Ouster Of Afghans At Refugee Camp Resumes

Team Infidel

Forum Spin Doctor
Miami Herald
April 22, 2008
Pg. 11
Pakistan is again forcing Afghan refugees to return home. It plans to send all Afghan refugees back by the end of 2009.
By Saeed Shah, McClatchy News Service
Pakistani authorities have resumed sending tens of thousands of Afghan refugees, many of whom have lived for decades in camps near the Afghanistan-Pakistan border, back to Afghanistan.
The ouster of the Afghans from the massive Jalozai refugee camp just east of Peshawar was put on hold last week after fighting broke out along the highway that leads through the legendary Khyber Pass to the Afghan border.
On Sunday, however, brightly colored trucks were making their way through the pass again, loaded with the worldly possessions of thousands of Afghan families. Women and children perched on top as the trucks lurched forward.
An estimated 2,000 Afghan refugees passed through the border checkpoint at Torkham on Sunday. They came in giant, open-top trucks, heavily laden with everything from doors, window frames and beds to piles of wooden beams and planks that will be used to construct homes in Afghanistan.
Rahul Amin, a bus conductor, was born in Jalozai. Now 19, he said that Pakistan is his home.
''We don't think of Afghanistan as our country,'' he said. ``When I have raised my voice, it is for Pakistan.''
Jalozai was established in 1980 as Afghans began fleeing the Soviet invasion of their country, and it was the largest and oldest camp for Afghan refugees in Pakistan, once housing 80,000 people in a small city of solid mud or brick homes, electricity, running water and schools.
Last week, bulldozers moved in to begin demolition, making rubble of the houses and shops that once stood along the settlement's main road. Neat piles of bricks and wood marked what some refugees had salvaged for resale. Others are taking the material with them.
Shah Ghasi, 70, sat alongside a pile of wood, hoping for customers. His home in Mazar-i-Sharif, Afghanistan, was destroyed during the Soviet invasion of the 1980s. He has been at Jalozai for 24 years.
''We are homeless here now, and we will be homeless there'' in Afghanistan, he said. ``I don't have the money to go.''
More than three million Afghans fled to Pakistan, where they've lived ever since without being given citizenship.
''In other countries, you get citizenship after five years, here you don't get it after 20 years,'' said 21-year-old Hazmat Khan. ``[Jalozai] was just a jungle. We turned it into a town. There wasn't even a donkey here before.

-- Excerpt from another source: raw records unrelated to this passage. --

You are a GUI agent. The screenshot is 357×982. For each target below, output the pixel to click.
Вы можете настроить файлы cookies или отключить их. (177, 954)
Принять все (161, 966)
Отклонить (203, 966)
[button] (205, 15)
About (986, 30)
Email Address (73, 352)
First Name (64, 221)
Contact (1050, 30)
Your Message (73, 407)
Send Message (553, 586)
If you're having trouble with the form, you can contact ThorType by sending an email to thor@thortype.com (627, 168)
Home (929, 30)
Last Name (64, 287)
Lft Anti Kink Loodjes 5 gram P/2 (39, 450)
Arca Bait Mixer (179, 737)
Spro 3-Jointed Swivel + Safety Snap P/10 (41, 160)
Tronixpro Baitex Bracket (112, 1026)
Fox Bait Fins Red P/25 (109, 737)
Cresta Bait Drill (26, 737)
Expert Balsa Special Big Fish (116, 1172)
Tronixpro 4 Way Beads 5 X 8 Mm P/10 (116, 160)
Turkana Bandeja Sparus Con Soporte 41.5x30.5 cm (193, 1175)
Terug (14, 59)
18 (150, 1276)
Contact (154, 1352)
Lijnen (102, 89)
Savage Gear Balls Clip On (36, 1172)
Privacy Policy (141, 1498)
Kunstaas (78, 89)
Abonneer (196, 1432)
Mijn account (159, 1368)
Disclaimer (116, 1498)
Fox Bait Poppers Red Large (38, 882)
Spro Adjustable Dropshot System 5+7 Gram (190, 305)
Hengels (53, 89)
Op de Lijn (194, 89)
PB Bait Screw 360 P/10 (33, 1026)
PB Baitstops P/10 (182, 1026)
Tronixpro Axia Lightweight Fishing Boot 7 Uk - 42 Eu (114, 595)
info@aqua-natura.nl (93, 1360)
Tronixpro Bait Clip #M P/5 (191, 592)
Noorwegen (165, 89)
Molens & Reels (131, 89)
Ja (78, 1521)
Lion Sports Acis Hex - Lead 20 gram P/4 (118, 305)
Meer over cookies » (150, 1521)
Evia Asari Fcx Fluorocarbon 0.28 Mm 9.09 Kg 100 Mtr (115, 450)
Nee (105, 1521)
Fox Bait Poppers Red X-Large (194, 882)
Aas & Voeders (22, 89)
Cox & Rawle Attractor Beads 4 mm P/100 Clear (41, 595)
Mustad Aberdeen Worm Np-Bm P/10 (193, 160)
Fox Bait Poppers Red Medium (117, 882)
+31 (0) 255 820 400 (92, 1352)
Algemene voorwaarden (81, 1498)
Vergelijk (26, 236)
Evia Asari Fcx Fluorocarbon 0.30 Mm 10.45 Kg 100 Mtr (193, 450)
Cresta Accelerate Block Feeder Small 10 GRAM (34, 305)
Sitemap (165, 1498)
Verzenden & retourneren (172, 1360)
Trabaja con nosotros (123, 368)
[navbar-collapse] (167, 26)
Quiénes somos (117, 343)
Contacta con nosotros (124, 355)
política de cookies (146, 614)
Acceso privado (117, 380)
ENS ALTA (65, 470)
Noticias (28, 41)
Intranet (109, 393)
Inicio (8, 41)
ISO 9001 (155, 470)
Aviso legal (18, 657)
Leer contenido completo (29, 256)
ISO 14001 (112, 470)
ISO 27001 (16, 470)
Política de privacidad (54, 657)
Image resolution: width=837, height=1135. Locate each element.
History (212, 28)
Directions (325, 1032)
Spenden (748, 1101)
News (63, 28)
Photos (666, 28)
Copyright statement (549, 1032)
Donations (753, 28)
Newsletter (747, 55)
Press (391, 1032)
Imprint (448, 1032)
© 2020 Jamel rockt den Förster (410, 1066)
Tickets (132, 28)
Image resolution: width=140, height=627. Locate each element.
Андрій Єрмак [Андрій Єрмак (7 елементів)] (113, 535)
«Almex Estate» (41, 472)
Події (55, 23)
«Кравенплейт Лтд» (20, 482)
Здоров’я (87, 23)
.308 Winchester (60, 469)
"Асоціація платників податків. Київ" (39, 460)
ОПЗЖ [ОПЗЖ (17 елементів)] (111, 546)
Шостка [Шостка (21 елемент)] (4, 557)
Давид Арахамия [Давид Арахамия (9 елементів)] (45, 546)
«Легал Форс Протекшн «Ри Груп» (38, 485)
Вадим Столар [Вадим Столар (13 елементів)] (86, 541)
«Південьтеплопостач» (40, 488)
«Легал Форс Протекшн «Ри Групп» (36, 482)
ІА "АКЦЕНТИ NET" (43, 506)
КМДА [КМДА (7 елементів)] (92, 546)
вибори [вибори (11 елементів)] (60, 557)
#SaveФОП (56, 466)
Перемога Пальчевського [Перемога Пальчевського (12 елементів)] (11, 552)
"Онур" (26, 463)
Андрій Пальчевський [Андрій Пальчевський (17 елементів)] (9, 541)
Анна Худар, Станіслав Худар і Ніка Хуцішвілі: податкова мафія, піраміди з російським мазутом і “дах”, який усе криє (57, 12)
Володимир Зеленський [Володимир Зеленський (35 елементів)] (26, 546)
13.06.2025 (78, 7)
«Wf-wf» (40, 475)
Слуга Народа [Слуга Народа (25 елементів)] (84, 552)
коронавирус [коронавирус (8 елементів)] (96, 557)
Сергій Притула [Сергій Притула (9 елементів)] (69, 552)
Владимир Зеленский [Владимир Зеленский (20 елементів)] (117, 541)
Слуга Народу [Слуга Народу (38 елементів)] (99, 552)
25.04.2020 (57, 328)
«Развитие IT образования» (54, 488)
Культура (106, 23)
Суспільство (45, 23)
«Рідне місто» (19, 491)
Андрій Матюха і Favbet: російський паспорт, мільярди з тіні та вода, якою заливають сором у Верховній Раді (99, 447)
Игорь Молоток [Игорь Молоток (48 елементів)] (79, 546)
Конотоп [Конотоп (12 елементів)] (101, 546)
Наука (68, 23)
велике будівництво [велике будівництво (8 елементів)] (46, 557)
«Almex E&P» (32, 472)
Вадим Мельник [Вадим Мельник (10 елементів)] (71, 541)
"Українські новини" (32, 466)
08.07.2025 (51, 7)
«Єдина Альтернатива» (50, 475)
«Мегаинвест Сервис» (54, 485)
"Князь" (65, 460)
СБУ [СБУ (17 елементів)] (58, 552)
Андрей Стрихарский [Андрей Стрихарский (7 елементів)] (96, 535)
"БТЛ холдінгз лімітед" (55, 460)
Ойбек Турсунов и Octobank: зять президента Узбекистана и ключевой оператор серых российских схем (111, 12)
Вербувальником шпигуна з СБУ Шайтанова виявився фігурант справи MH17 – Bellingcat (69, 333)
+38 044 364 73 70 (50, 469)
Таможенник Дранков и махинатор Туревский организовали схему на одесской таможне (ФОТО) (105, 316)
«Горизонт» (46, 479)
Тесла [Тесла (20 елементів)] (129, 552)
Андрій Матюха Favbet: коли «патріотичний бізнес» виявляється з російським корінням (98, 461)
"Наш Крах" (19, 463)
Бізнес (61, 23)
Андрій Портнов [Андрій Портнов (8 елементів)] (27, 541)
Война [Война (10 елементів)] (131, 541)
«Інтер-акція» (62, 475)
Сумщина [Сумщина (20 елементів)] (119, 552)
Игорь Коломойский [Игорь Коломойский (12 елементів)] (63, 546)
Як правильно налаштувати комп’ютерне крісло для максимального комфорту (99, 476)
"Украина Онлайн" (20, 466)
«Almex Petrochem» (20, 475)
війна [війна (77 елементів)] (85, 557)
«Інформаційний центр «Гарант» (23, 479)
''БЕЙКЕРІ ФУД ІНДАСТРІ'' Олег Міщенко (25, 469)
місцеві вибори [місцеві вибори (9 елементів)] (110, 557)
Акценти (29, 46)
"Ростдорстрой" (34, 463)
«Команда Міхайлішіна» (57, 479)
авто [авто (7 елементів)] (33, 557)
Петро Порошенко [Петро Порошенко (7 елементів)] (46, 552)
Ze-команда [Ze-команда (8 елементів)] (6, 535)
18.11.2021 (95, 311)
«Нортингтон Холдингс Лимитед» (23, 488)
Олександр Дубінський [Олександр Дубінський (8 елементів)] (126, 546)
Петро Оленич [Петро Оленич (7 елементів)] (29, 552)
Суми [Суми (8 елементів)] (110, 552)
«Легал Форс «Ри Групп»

``My younger brother went to Kabul. He doesn't have so much as water there.''
Pakistan plans to send all Afghan refugees back by the end of 2009. But the office of the U.N. High Commissioner for Refugees in Pakistan has warned that so speedy a resettlement program risks creating a humanitarian crisis, given the conflict in Afghanistan.
Pakistan's haste may be tied to security concerns. Jalozai and other camps were once the breeding ground for anti-Soviet jihadis. These days, a different breed of jihadi, the Taliban, are believed to use them as places to rest between campaigns.
The Shamshatoo camp is associated with Afghan military commander Gulbuddin Hekmatyar, while Ustad Abdul Rasul Sayyaf, a veteran mujahaddin fighter and hard-line Islamic theologian, allegedly ran Jalozai.
''You never know who comes and who goes in these camps,'' said Mehmood Shah, a former top provincial interior ministry official. ``The government of Pakistan has decided that the Afghan mujahaddin must finally go back.''
Shah said that the U.S. officials he'd discussed the issue with were uncertain whether closing the camps was a good idea.
''The U.S. was 50-50 on this issue,'' Shah said.